Les possibilités de problèmes systémiques vont au-delà des individus qui utilisent leur carte de crédit pour acheter des Bitcoins

Au cours actuel sur les marchés, la valeur des Bitcoins en circulation est de 170 milliards d’USD, l’équivalent de 4,2 % de la base monétaire américaine, 2,1 % des stocks d’or mondiaux et 0,8 % de la base monétaire mondiale. Nous estimons que le minage de Bitcoin représente au moins 11 % de l’expansion de l’offre monétaire mondiale.

Il faut également noter que, même si les cryptomonnaies sont notamment destinées à se défendre contre le seigneuriage, c’est-à-dire la capacité des gouvernements à dévaloriser leur devise, les autorités aiment disposer de ce pouvoir et risquent fort de lutter contre toute tentative de le réduire.

=== OBJECTIF 1 ===
Recopiez, dans le passage sur le Bitcoin, la partie qui s'ouvre sur les mots contenant « Au cours actuel » et se termine par « de le réduire. ».
=== OBJECTIF 2 ===
Relevez l'ensemble des pourcentages figurant dans le passage sur le Bitcoin.
=== OBJECTIF 3 ===
D'après le passage sur le Bitcoin, indiquez si chaque affirmation est exacte (oui ou non), avec les mots du passage qui tranchent : (a) la valeur des Bitcoins en circulation équivaut à 2,1 % des stocks d'or mondiaux ; (b) le minage de Bitcoin représente au plus 11 % de l'expansion de l'offre monétaire mondiale ; (c) les autorités sont prêtes à renoncer au pouvoir de dévaloriser leur devise.

=== EXTRAIT DE DONNÉES ===

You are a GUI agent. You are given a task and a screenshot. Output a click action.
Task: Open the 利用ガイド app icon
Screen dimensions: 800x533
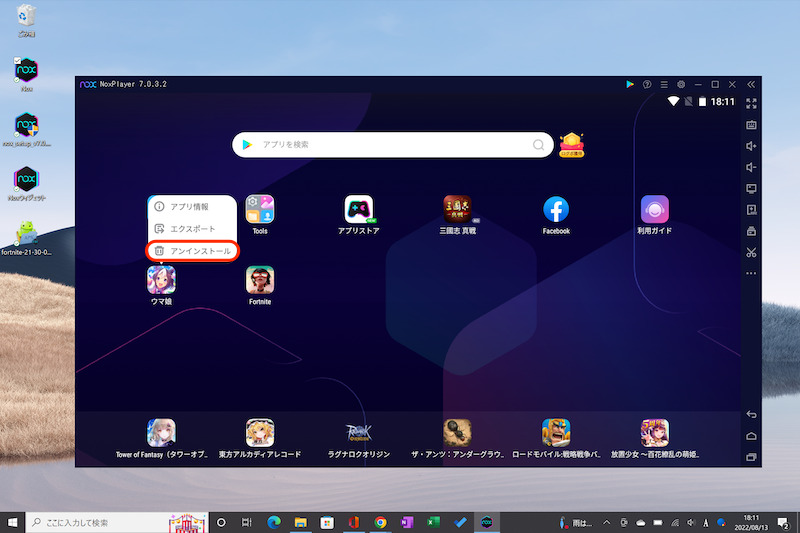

=== SOLUTION 1 ===
Au cours actuel sur les marchés, la valeur des Bitcoins en circulation est de 170 milliards d’USD, l’équivalent de 4,2 % de la base monétaire américaine, 2,1 % des stocks d’or mondiaux et 0,8 % de la base monétaire mondiale. Nous estimons que le minage de Bitcoin représente au moins 11 % de l’expansion de l’offre monétaire mondiale.

Il faut également noter que, même si les cryptomonnaies sont notamment destinées à se défendre contre le seigneuriage, c’est-à-dire la capacité des gouvernements à dévaloriser leur devise, les autorités aiment disposer de ce pouvoir et risquent fort de lutter contre toute tentative de le réduire.

=== SOLUTION 2 ===
4,2 %, 2,1 %, 0,8 %, 11 %

=== SOLUTION 3 ===
(a) Oui : « 2,1 % des stocks d’or mondiaux ».
(b) Non : « au moins 11 % de l’expansion de l’offre monétaire mondiale ».
(c) Non : « les autorités aiment disposer de ce pouvoir et risquent fort de lutter contre toute tentative de le réduire ».